PAGE EXCERPT
══════════════════════════════

His father, Jan Felix Bujak was born in Sytno, Pomorske in northern Poland in 1919. He escaped from Nazi occupied Europe and joined the Free Polish Army in Italy, serving with the 3rd Heavy Machine Gun Battalion, 3rd Carpathian Division, 2nd Corps, at the battle of Monte Cassino. He was awarded the Krzyż Walecznych (Cross of Valour) and the Monte Cassino Cross. His father also fought in the battles for Ancona and Bologna in 1944 - 1945 and his battalion was credited with the taking of Monte della Crescia in July 1944. He was also the regimental chess champion and spoke five languages.

== Personal life ==

Bujak is a former Liveryman of the Worshipful Company of Gardeners and a former Freeman of the Worshipful Company of Educators.

Bujak lodged a personal injury claim against the Trustees of The Montessori St Nicholas Charity in 2015. This eventually collapsed as a result of counter claims by the trustees of the St Nicholas Charity and, after three contentious trials lasting 15 weeks over 18 months (the first having collapsed due to the unexpected and tragic death of his co-defendant Andrew Penny in a car accident the day prior to the start of their defence testimony), in July 2018 Bujak was given a six-year sentence by a judge at Southwark Crown Court, having been found guilty of fraud. He was later released early on appeal in September 2020.

══════════════════════════════

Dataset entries
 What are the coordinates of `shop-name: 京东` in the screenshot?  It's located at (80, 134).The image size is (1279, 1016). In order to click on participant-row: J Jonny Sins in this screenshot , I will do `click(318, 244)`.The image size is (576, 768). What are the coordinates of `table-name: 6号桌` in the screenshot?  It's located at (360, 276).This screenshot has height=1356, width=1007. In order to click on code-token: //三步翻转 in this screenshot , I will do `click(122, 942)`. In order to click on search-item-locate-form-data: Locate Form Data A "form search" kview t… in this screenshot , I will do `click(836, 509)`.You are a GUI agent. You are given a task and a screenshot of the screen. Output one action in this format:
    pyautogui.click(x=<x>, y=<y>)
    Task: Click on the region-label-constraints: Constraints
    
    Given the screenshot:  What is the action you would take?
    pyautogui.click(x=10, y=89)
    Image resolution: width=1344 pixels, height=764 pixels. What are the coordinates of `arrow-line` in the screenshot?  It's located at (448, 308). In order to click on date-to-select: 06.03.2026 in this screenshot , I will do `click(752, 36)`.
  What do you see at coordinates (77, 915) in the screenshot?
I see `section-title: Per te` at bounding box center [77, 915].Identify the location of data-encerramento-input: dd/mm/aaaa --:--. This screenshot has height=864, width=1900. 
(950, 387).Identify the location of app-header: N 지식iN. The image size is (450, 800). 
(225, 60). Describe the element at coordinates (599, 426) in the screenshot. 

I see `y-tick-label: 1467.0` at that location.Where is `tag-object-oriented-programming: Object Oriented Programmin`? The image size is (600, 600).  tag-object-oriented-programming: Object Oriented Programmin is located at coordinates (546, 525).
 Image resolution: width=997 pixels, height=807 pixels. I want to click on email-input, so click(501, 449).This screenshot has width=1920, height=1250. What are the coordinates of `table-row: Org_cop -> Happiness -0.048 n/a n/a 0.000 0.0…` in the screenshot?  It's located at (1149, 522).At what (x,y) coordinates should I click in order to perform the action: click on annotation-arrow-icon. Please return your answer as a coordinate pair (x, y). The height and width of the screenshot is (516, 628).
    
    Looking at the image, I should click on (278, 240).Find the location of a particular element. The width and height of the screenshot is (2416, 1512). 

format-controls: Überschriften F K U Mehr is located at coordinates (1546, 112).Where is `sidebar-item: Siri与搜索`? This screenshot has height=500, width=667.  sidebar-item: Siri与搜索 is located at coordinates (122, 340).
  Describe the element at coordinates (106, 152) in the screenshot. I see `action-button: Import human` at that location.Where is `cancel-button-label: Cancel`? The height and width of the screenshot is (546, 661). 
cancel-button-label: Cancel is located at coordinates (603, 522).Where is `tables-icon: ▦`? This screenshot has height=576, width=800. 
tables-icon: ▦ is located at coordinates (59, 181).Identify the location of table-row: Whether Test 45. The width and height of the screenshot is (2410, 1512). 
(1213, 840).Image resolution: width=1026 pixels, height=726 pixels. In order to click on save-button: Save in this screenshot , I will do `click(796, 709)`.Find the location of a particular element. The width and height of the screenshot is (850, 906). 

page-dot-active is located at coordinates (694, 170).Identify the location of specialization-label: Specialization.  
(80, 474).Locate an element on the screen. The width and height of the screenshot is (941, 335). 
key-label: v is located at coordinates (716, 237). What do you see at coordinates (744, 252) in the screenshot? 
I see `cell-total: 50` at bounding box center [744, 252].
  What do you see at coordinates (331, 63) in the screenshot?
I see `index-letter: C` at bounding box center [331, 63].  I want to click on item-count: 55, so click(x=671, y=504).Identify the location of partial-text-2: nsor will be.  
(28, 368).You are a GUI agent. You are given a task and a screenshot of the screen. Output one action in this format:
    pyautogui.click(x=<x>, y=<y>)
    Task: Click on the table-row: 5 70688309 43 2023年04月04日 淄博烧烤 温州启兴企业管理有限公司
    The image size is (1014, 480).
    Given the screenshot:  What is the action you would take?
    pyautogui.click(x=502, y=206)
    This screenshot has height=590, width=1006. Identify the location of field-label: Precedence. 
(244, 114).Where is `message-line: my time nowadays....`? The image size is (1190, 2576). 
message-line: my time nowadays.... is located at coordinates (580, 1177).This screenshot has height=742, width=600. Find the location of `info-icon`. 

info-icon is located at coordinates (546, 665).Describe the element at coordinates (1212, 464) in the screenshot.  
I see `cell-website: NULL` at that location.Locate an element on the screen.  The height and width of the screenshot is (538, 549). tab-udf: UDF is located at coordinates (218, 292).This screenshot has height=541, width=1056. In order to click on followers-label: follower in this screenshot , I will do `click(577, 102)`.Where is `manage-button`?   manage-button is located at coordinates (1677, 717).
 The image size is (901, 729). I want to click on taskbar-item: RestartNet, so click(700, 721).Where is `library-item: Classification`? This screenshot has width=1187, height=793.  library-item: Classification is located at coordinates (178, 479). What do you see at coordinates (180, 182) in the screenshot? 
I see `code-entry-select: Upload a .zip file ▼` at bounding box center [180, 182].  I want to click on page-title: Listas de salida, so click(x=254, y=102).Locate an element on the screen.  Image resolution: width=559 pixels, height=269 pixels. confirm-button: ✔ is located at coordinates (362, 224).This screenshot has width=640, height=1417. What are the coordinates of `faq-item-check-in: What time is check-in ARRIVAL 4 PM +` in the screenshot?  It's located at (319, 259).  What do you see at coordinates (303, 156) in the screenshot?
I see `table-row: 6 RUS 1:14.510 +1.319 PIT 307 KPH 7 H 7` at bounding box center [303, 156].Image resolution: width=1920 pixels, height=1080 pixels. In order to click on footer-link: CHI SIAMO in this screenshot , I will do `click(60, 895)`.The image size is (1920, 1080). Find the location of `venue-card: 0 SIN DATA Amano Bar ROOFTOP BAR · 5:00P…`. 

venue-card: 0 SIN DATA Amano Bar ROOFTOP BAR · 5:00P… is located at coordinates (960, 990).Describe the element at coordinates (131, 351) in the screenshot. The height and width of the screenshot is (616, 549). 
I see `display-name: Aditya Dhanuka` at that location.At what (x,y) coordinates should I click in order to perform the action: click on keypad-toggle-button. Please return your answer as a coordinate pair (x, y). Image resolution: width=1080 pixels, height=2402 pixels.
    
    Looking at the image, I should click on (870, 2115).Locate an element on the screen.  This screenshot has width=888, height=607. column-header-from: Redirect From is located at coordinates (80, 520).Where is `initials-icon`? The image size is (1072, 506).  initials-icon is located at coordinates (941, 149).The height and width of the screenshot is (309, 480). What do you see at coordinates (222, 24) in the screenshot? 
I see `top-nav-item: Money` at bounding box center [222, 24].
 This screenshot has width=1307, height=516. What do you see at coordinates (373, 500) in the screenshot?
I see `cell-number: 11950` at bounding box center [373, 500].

══════════════════════════════

WORK REQUIRED
In the page excerpt above, what sentence did Bujak receive at Southwark Crown Court in July 2018?

OUTPUT FOR THIS TASK
A six-year sentence.